◆ Task to complete: In the listing, some lines may hold the string "settings"; report how many do, as a bare number.
________________
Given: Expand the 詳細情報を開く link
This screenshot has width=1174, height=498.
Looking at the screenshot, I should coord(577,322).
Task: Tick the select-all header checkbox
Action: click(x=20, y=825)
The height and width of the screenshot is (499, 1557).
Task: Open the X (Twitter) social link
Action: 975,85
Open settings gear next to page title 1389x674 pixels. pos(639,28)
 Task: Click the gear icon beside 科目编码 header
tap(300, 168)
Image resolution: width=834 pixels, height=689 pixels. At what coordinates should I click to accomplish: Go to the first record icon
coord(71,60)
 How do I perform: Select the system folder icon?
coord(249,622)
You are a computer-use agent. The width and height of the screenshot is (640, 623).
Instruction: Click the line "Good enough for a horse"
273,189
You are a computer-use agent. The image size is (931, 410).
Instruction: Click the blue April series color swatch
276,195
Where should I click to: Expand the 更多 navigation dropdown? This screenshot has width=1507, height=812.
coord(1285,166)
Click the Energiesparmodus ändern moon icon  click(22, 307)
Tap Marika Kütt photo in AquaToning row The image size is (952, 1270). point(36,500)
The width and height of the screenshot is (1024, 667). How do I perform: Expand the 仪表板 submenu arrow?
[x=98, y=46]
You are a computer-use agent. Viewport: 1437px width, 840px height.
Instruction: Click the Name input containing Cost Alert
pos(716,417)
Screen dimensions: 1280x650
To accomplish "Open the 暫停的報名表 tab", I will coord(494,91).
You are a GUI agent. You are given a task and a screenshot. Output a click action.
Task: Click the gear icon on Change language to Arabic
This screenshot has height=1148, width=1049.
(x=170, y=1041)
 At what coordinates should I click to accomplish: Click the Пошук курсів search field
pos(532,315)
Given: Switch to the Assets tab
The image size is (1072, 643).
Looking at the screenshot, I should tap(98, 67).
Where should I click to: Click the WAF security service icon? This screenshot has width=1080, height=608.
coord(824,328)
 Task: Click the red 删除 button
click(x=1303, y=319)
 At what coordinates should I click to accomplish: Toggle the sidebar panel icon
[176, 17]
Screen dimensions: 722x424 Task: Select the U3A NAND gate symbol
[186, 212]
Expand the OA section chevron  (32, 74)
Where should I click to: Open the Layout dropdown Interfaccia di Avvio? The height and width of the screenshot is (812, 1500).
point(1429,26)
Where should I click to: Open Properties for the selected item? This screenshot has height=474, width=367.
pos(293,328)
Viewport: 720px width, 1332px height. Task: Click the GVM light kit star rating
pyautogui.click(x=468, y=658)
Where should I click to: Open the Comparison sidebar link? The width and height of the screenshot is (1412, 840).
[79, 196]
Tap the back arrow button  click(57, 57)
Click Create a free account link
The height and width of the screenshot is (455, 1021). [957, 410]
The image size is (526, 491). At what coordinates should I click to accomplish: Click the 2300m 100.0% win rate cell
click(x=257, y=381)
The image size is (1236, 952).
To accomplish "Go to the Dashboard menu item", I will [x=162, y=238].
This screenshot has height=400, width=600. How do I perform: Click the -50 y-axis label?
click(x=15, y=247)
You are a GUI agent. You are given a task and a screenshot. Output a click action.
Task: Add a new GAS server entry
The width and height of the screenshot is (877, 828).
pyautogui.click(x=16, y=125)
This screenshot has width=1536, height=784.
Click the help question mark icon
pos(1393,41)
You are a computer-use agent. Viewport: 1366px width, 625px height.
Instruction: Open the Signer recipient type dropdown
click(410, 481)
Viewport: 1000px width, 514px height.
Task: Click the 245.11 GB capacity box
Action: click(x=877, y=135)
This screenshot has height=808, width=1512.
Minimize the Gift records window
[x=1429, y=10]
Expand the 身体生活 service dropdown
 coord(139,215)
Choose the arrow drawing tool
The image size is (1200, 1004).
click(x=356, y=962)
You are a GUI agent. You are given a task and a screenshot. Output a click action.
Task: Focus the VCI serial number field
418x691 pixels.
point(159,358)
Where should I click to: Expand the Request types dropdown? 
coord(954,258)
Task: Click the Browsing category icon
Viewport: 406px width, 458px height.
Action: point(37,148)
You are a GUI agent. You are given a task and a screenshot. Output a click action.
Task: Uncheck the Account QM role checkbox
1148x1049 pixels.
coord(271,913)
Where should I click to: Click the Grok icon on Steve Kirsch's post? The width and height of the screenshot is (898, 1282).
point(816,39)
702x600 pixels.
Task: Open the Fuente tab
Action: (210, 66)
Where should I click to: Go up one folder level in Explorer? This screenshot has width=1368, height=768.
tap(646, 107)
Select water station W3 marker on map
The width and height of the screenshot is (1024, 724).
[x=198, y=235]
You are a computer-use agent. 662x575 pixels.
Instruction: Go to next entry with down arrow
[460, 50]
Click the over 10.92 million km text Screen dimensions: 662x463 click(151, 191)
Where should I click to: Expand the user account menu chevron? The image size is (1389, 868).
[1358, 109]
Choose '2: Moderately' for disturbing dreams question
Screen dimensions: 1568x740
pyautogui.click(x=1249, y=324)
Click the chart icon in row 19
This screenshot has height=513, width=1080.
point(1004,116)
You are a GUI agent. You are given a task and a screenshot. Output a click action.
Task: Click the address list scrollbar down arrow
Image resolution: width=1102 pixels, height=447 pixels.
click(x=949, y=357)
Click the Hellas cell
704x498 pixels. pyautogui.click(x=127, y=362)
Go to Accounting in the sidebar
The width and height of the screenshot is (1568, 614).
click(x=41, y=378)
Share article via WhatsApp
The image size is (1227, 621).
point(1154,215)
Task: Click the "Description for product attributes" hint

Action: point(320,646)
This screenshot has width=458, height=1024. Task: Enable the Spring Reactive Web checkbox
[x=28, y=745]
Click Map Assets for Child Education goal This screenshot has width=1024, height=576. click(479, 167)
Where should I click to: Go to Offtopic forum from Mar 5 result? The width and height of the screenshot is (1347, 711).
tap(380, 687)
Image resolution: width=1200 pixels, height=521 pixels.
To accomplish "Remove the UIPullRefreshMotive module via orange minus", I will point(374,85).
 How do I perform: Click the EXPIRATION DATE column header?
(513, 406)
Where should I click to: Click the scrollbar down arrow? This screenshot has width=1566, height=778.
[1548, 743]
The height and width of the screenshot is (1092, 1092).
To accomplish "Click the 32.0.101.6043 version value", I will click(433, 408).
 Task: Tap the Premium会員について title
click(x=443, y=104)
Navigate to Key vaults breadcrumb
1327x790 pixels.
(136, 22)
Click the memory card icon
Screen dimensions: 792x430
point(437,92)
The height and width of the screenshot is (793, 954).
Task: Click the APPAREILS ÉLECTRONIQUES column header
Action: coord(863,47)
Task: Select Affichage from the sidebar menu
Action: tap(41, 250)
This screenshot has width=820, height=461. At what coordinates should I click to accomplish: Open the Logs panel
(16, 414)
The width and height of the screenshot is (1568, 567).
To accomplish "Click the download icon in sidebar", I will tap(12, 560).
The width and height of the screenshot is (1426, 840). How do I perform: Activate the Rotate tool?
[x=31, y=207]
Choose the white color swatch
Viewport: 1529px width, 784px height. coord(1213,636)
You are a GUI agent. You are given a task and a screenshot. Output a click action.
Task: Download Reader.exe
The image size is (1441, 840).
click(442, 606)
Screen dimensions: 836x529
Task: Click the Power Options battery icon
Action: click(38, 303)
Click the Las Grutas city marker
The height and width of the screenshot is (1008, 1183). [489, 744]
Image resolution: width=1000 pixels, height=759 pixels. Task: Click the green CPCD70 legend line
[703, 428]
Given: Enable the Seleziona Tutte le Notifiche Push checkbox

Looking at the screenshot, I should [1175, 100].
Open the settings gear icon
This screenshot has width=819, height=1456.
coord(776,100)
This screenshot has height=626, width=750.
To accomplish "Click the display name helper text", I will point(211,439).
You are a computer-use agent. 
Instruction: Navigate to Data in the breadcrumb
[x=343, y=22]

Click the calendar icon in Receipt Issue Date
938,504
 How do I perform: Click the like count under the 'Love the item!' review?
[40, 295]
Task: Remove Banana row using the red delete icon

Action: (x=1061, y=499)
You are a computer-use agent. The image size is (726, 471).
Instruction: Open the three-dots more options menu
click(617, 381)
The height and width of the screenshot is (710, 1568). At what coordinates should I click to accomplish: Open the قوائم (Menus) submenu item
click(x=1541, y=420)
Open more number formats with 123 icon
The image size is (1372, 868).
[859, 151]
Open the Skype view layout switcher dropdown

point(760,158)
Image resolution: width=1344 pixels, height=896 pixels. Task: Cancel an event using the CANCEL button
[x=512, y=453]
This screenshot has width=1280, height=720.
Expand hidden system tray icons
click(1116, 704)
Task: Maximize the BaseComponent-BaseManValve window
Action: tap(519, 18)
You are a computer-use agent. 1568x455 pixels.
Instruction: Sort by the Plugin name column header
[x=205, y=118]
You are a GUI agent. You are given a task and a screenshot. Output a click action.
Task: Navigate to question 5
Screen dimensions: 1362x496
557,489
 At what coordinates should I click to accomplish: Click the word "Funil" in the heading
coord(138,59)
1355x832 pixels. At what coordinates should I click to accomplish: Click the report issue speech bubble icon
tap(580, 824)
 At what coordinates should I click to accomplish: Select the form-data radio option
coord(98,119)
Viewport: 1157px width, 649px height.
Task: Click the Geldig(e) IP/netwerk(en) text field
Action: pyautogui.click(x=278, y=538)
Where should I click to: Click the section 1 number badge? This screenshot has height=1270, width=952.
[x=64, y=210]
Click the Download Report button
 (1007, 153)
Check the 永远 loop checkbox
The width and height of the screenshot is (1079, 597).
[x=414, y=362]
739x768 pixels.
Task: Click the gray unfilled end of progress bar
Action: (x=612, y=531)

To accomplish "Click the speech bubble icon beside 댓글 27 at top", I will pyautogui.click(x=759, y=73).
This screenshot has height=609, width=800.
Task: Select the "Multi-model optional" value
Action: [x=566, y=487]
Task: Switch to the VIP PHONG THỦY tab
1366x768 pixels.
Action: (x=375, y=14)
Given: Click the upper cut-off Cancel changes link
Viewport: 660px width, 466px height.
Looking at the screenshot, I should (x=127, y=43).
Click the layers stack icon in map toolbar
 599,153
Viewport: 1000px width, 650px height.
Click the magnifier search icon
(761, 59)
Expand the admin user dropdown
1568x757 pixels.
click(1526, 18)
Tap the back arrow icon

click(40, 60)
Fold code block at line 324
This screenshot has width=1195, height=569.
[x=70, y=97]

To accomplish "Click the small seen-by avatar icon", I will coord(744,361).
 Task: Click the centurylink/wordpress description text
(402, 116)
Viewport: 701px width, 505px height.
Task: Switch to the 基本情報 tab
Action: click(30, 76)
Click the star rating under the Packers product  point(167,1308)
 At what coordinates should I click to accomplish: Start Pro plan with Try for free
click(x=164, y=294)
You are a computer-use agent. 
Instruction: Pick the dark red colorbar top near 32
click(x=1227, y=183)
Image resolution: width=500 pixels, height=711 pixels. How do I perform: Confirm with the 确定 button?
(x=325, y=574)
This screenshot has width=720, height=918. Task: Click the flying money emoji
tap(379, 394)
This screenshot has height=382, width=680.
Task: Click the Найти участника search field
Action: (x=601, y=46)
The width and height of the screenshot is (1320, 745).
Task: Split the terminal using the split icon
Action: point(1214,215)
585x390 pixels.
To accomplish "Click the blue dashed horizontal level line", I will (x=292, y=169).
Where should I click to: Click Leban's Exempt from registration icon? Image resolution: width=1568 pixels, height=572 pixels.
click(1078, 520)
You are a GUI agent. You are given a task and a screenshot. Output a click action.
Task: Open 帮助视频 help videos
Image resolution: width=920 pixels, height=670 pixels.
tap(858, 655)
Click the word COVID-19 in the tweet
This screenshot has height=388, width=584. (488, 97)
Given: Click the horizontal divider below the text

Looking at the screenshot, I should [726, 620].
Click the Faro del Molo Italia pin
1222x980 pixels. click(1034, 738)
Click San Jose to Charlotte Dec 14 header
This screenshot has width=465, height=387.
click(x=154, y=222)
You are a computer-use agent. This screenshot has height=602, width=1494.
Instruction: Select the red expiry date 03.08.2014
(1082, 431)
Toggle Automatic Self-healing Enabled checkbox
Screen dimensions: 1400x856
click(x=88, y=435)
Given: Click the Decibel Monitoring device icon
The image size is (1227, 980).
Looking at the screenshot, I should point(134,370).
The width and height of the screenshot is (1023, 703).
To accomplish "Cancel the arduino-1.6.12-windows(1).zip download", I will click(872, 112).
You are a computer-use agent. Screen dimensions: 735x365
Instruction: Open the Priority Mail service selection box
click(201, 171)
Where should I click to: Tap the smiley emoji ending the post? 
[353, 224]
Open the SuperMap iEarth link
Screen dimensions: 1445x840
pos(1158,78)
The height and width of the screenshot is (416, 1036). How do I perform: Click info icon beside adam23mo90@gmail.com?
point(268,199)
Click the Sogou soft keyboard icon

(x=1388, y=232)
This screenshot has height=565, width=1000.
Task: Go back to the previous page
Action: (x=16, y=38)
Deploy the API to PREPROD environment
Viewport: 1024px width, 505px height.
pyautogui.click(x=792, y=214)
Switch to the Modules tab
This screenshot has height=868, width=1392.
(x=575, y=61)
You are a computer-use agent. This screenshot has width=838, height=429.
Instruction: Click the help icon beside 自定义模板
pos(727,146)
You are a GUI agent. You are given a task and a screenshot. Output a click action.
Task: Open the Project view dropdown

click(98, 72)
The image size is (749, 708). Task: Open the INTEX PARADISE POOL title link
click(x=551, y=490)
________________
◆ Exercise answer: 2